Start of Block

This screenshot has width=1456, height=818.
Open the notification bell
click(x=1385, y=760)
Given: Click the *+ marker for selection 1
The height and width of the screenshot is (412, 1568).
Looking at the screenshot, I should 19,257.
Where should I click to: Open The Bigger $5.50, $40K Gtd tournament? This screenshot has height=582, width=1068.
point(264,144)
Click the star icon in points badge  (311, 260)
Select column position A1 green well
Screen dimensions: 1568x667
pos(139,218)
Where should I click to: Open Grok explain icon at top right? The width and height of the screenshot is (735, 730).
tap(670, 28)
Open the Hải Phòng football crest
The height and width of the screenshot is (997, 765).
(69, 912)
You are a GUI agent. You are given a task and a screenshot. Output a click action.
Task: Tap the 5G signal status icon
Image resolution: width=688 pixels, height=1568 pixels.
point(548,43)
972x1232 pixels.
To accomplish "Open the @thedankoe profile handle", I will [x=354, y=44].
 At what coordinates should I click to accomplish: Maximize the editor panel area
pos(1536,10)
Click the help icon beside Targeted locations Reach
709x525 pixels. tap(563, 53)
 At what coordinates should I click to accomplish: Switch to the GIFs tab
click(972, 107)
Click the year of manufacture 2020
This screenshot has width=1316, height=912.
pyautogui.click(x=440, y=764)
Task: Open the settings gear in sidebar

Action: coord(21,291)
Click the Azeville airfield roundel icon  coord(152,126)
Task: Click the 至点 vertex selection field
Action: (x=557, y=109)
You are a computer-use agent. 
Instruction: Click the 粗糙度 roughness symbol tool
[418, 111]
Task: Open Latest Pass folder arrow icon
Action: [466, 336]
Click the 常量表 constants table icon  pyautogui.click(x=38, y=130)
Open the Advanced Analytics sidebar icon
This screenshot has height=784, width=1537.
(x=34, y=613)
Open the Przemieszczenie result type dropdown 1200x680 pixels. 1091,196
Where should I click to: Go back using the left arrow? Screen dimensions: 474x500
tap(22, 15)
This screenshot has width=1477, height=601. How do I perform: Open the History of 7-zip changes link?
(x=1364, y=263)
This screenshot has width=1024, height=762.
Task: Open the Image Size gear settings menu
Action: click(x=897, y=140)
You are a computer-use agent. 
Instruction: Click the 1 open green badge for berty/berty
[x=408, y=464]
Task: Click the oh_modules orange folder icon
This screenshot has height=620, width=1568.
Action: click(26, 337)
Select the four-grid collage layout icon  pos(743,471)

End of Block

EXERCISE INSTRUCTIONS
Please set down, with no changes, the line that contains "Open the Przemieszczenie" and all the lines after it until the entries end; write nothing besides them.

OUTPUT OF THE EXERCISE
Open the Przemieszczenie result type dropdown 1200x680 pixels. 1091,196
Where should I click to: Go back using the left arrow? Screen dimensions: 474x500
tap(22, 15)
This screenshot has width=1477, height=601. How do I perform: Open the History of 7-zip changes link?
(x=1364, y=263)
This screenshot has width=1024, height=762.
Task: Open the Image Size gear settings menu
Action: click(x=897, y=140)
You are a computer-use agent. 
Instruction: Click the 1 open green badge for berty/berty
[x=408, y=464]
Task: Click the oh_modules orange folder icon
This screenshot has height=620, width=1568.
Action: click(26, 337)
Select the four-grid collage layout icon  pos(743,471)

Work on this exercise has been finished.